What the spec caught: The atomic publishing requirement. It's not obvious until you're staring at a scenario where package A is published and package B fails — and you've just shipped a state to NuGet.org that consumers can encounter. The spec forced thinking through the failure modes before they could occur.

Decision	Where It Was Made	Cost of Getting It Wrong
Lockstep versioning	Spec time	Documentation update
Zero breaking changes for core	Spec time	Spec revision
Atomic publish or rollback	Spec time	GitHub Actions configuration
Migration guide for crawler users	Spec time	Writing the guide
If discovered post-release	Consumer complaints	Hotfix, comms, apology

Spec 004: Batch Execution Orchestration

Type of problem: New feature — capability that didn't exist before

The batch execution spec is the most recent, and the most instructive about how specs evolve during implementation.

The feature: template-based batch HTTP request execution with combinatorial parameter substitution, configurable concurrency, and percentile statistics collection (P50, P95, P99).

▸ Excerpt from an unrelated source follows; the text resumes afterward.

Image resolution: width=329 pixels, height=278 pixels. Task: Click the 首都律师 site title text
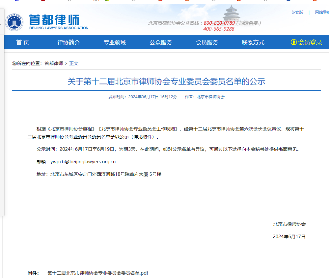[x=54, y=20]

Think load-testing tooling that runs inside the library itself — useful for developers characterizing API behavior.

The spec captured seven design decisions that would have been made silently otherwise:

The orchestrator is independent from the existing decorator chain (not an extension of the resilience or caching layers, but a separate service above them)
Template substitution uses {placeholder} tokens with a special {{encoded_user_name}} token for URL-safe encoding — a single-pass renderer with no recursive processing
Statistics use snapshot-based percentile calculation — samples collected into a sorted array at completion rather than streaming approximations
Hashing uses SHA-256 from the BCL (no external dependency added for response body comparison)
Progress reporting uses REST-friendly polling for the demo UI, not SignalR dependency — keeping the core library free from real-time infrastructure concerns
The batch runner is opt-in via HttpClientUtilityOptions, not registered by default
Demo runs are capped at 50 requests to prevent the sample application from being used as an unintentional load-testing tool

Each of these decisions has a reason. The spec recorded the reasons at the moment they were made.

The implementation deviated from the original plan in one significant area: the SignalR progress reporting, initially scoped as a core feature, was moved to the demo application only. That deviation was fed back into the spec artifacts — the implementation notes document the why. Future work on the batch execution feature inherits that boundary without having to rediscover it.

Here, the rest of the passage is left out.